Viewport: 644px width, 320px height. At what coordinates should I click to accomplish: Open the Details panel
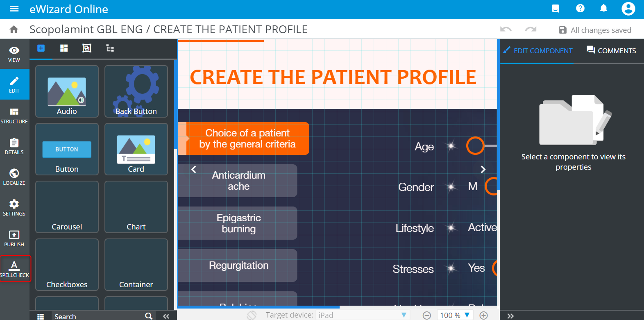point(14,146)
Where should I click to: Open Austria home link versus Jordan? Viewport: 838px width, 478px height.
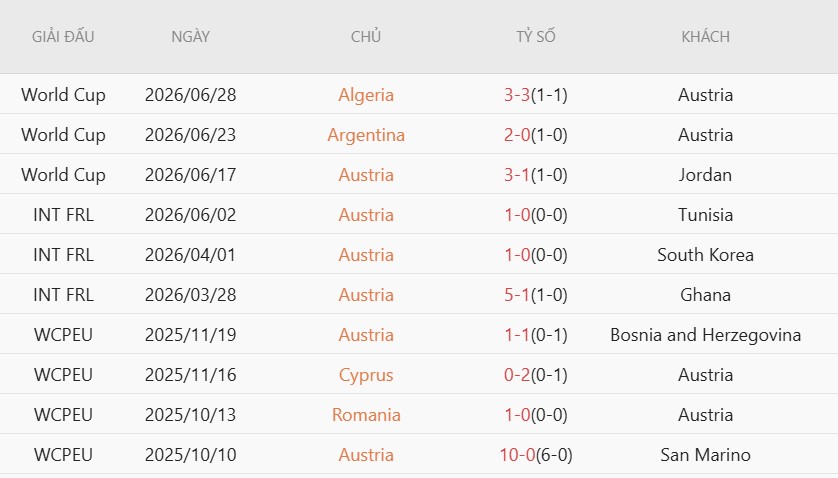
***
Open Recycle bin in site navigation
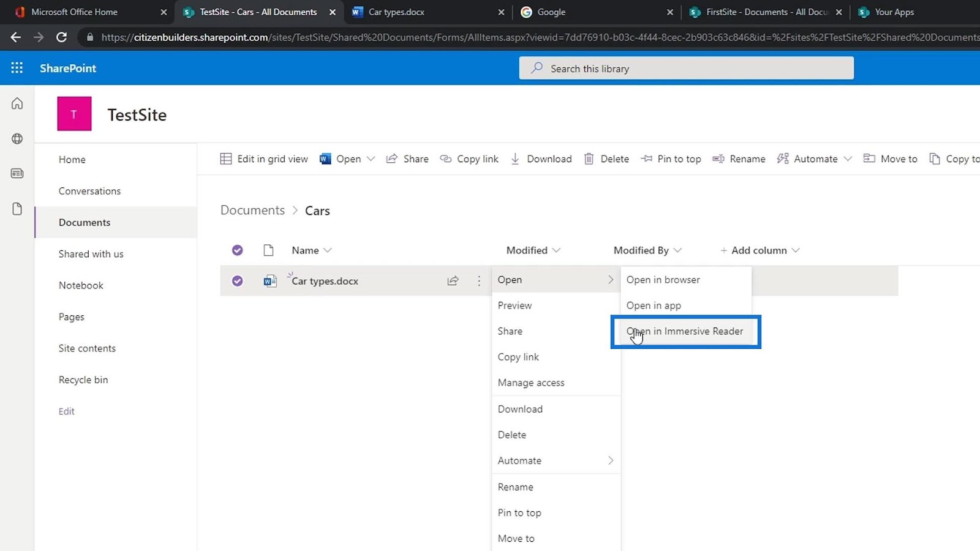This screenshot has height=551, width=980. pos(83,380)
***
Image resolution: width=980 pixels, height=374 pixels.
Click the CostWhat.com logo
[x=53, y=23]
***
• [PROBLEM STATEMENT]:
Above is the material; set down exactly its lines from the one containing "Viewport: 644px width, 320px" down to the one containing "Where should I", both included, leaving out any pictures.

• [RESULT OF THIS EXERCISE]:
Viewport: 644px width, 320px height. At what coordinates should I click to accomplish: Open the Details panel
point(14,146)
Where should I click to: Open Austria home link versus Jordan? Viewport: 838px width, 478px height.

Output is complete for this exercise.